When it was time to record, she had just come out as trans, having started hormone replacement therapy only a few months prior. You can hear a clear emotional shift in the way she phrases her lyrics and paints in brighter, more confident aural colors. “We’re all hurled into this world naked and afraid,” she sings with a sharp heaviness in “Forever in Drag,” a song that takes a deep dive into her journey to this moment. “We try on so many things for the sake of the parade.”
As bitter as it may seem, the song serves as a “meditation on the joy of owning the way that you present yourself, the way you adorn yourself,” she says, “but then also looking at that as armor in a lot of ways.”
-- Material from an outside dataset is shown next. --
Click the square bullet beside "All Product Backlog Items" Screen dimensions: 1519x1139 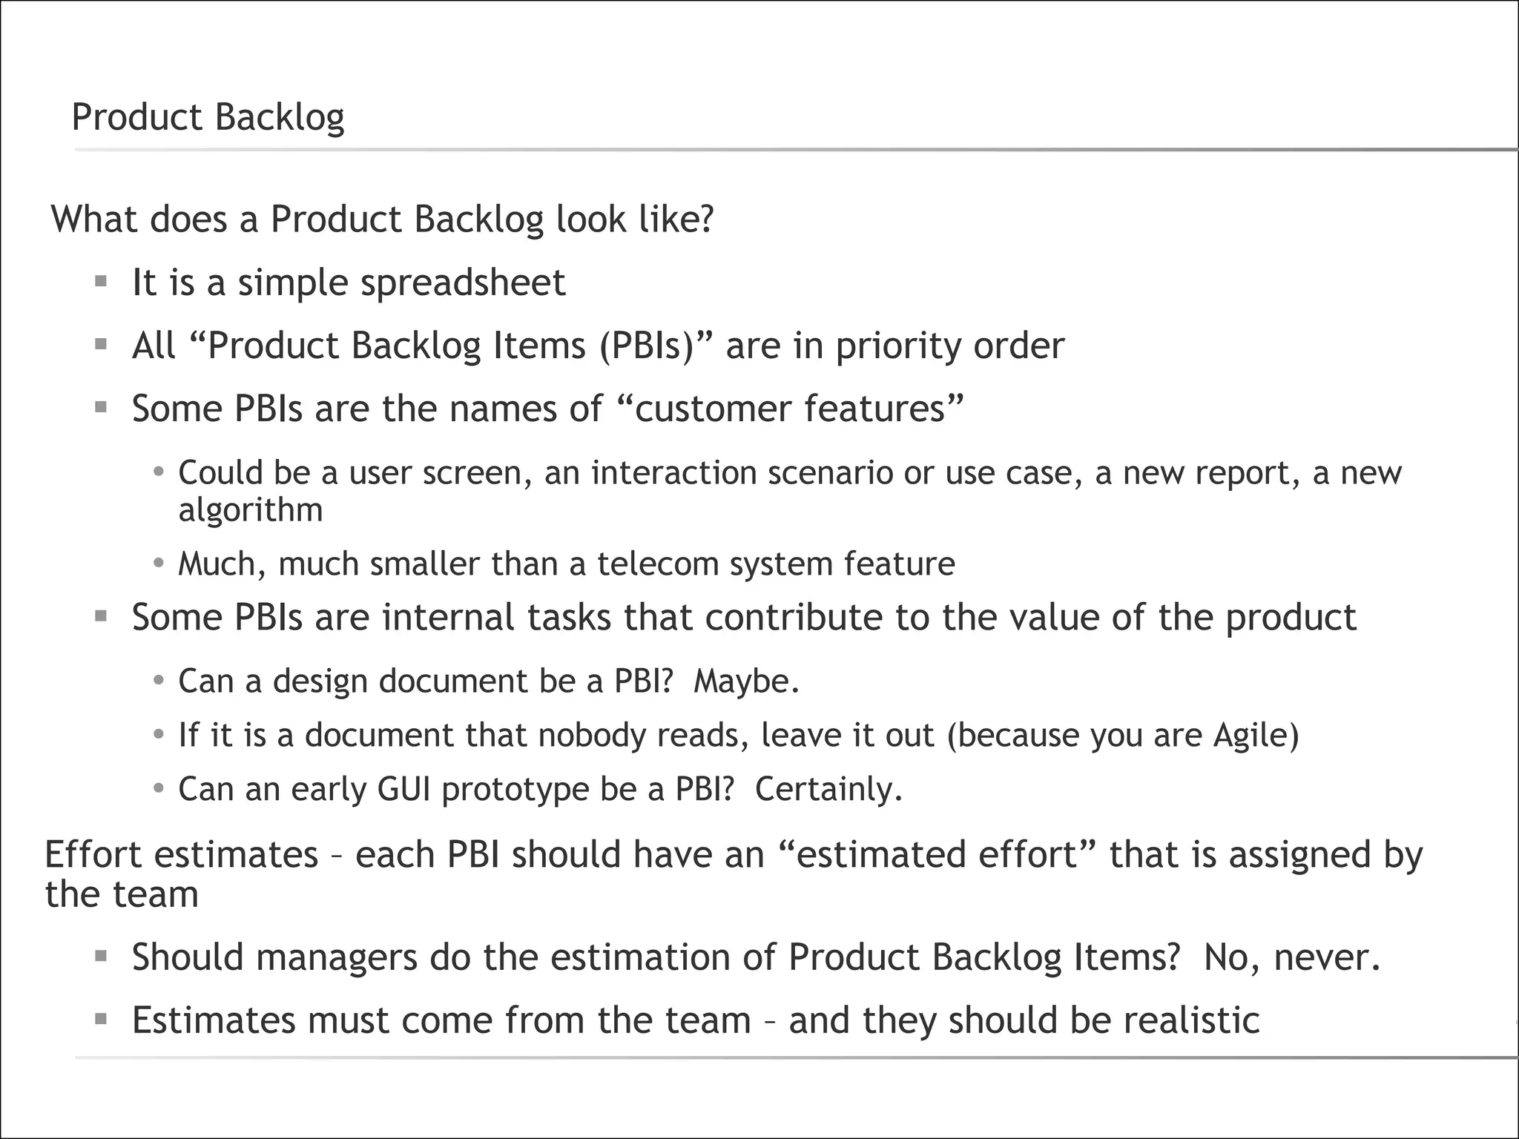coord(102,345)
In “Eldritch,” she grounds herself in Lovecraftian horror, including “the old ones that have been in the earth long before humans and Christianity,” she explains. “It’s terror that’s just simmering there.” The closing song, a progressive version of “Something Wicked” (which DeSilva previously released on her EP Hover), also harkens to folk horror through macabre strings that dig and scratch in search of primal strength. “We are carried by the wind, and we will always be,” she howls. Adia Victoria and Butch Walker can be heard faintly ripping backing vocals to shreds, like two ghosts yearning for the afterlife.
DeSilva declares that she, and every queer person like her, isn’t going away anytime soon. Glitter Up the Dark arrives at a particularly tiring time for queer people. Among the many policies lobbied against the trans community, President Trump enacted a passport policy requiring all passports for transgender, nonbinary and intersex people to include only the gender signifier they were assigned at birth. The Supreme Court later granted the Trump administration a stay of the preliminary injunction in Orr v. Trump.
“I really struggled last year with the barrage of anti-trans [legislation] that happened after the inauguration,” DeSilva says with a sigh. “My own passport was being held hostage by the State Department for six or seven months, and I pulled out of a tour with Aaron. I didn’t perform much last year. My relationship to the world feels painful and scary, and also filled with a lot of anger.
“But my relationship with myself and my sense of who I am and my everyday life are better than they’ve ever been, which feels very weird. I would rather be in a really good place at a really shitty time than in a really shitty place at a really shitty time.”
Jessye DeSilva walks in the footsteps of Stevie Nicks and Sheryl Crow with a cape flourish and deep admiration. You can find their influence — and that of artists like Tori Amos and ’90s establishment-crushing songwriters such as Sarah McLachlan — all over the record. From the exuberant “Punk Rock Joy” to the guitar-bound hippy song “Fringe,” DeSilva masters the art of a fine-tuned craft. “Check your look, and get your ass out on the dance floor,” she sings with great force in the latter. Queer liberation comes in all forms, and sometimes what you really need is “a leather harness,” she sings with a wink you can practically hear.